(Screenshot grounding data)
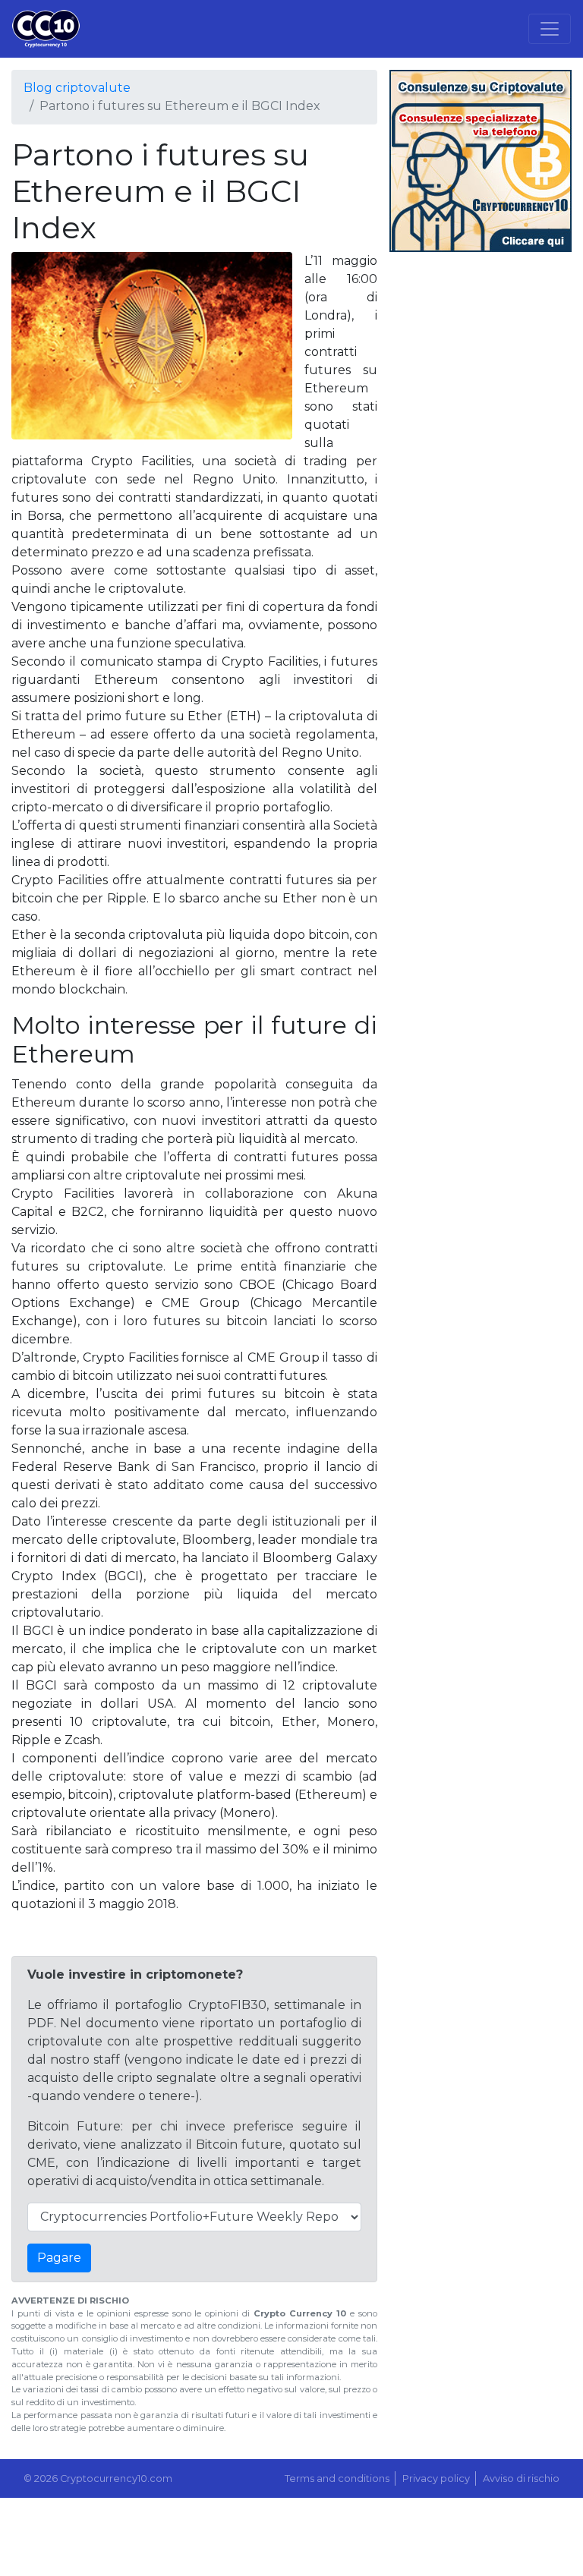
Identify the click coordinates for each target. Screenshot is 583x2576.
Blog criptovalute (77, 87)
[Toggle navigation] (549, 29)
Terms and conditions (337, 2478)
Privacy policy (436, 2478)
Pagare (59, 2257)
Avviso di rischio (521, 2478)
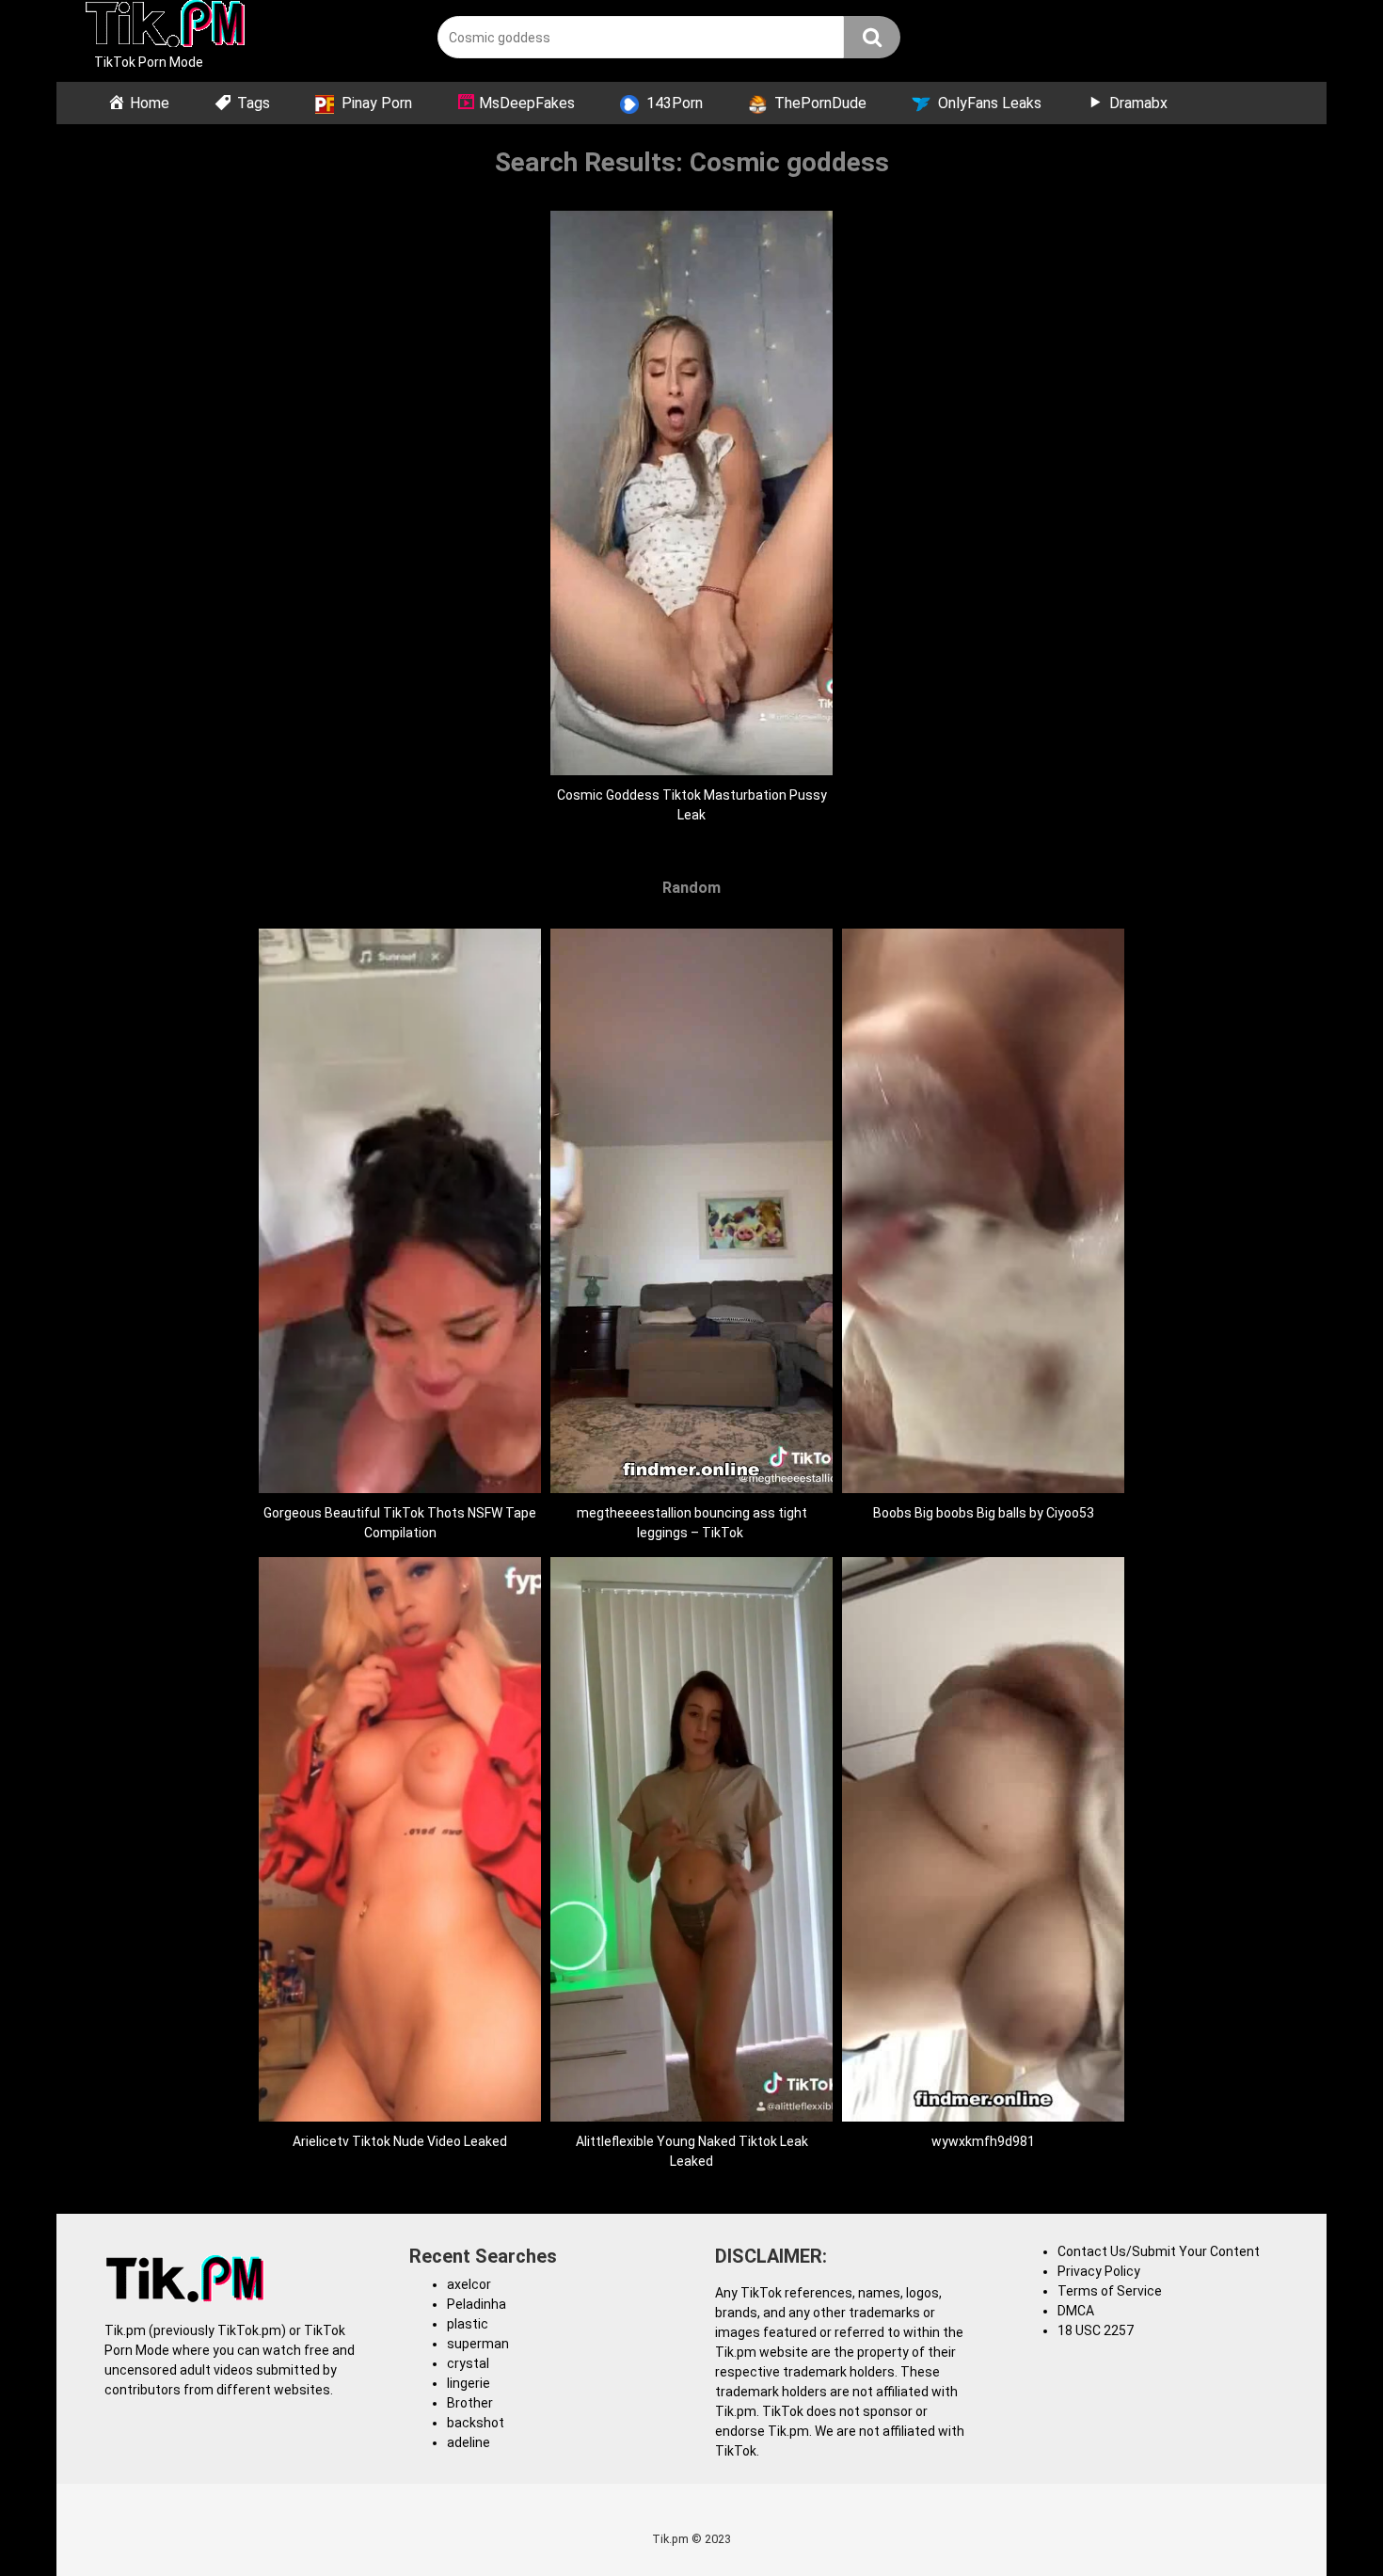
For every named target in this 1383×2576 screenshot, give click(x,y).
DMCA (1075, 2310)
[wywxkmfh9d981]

## What is required
If a line in the entries holds the string "target", it belongs in the tally; state the tally alone.

## Final answer
2